Basic excision reaction mixtures contained 10 mM Tris-HCl (pH 9), 50 mM NaCl, 20 mM MgCl₂, 0.5 mM EDTA, 0.5 mM DTT, 100 ng BSA, 600 ng of super-coiled pBC-3T3, and 80 nM MBP-MOS1 (added last) in a volume of 20 µl. Molecules (25 or 10 µM, as specified) or DMSO (2%) were added to the reaction mixtures before the transposase. The reactions were allowed to proceed at 30°C for 30 min before 2 µl of stop solution (loading buffer) were added. The reaction mixtures were then incubated at 65°C for 10 min. Each reaction was analysed by overnight electrophoresis at 2.7 V/cm on a TAE-buffered 1% agarose gel with ethidium bromide (0.3 mg/ml). After electrophoresis, the gel was photographed on a transilluminator. ImageGauge 4.22 software (Fujifilm) was used to quantify the bands. Each condition was tested at least twice.

Integration assays.

These assays were performed using pre-cleaved 3′ITRs (PC-ITR), i.e. ITRs in the configuration expected after excision. Double-strand ITRs were obtained by annealing equimolar amounts of 70-NTS-PN (5′GGTGTACAAGTATGAAATGTCGTTTGATCCCCCGGGCTGCAGG3′) and 70-TS-PC (5′AATTGCTGCAGCCCGGGGGATCAAACGACATTTCATACTTGTACACCTGA3′) single-strand oligonucleotides. Prior to annealing, the transferred strand (70-TS-PC) was 5′-end labelled using T4 polynucleotide kinase (Promega) and γ-³²P-ATP following the manufacturer's instructions. Oligonucleotides were provided by Eurofins MWG Biotech (Germany) or Eurogentec (Belgium). Reaction mixtures containing 10 mM Tris-HCl (pH 9), 50 mM NaCl, 1 mM DTT, 5% glycerol, 100 ng BSA, 100 nM of labelled PC-ITR and 100 nM MBP-MOS1 in a final volume of 20 µl were incubated at 30°C for 30 min. The pBC plasmid (which contained the cat gene, a hot-spot for Mos1 insertion) was then added to 30 ng/µL along with 5 mM MgCl₂. Molecules (25 or 10 µM, as specified) or DMSO (2%) were added to the reaction mixtures along with the target DNA to estimate their effect on integration.
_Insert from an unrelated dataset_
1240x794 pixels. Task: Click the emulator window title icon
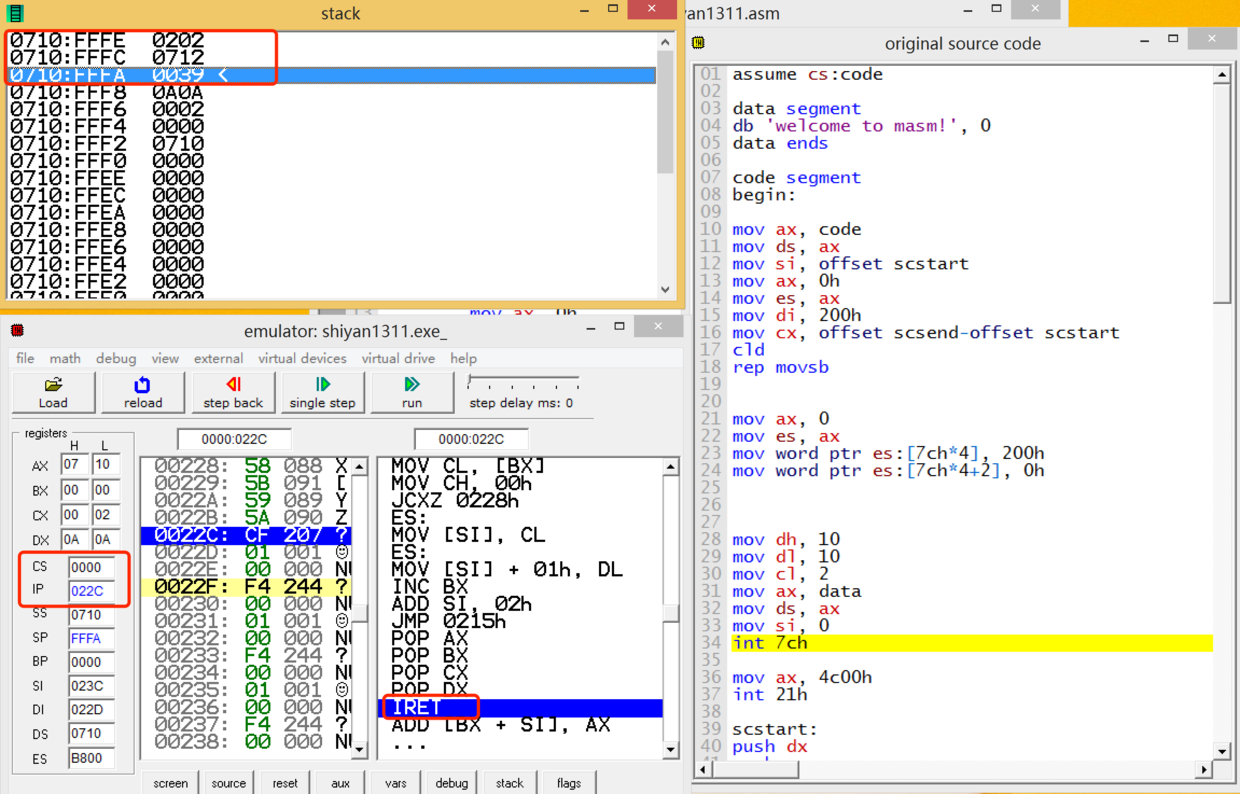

Reactions were carried out for 3 hours at 30°C. 0.1 mg/ml proteinase K and 0.1% SDS were added to stop the reaction. DNA products were purified by phenol-chloroform extraction and ethanol precipitated using standard techniques. DNA products were resuspended in DNA loading buffer, then separated onto a 1% agarose gel in 1X TAE (Tris Acetate EDTA) buffer. The gel was dried onto a nitrocellulose membrane (Hybond N+, GE Healthcare), scanned using a Storm, and analysed with ImageQuant software. Signals were quantified using ImageQuant software. Efficiency of integration was calculated as the intensity of the integration signal divided by the intensity of free target signal plus integration signal. Each condition was tested at least twice.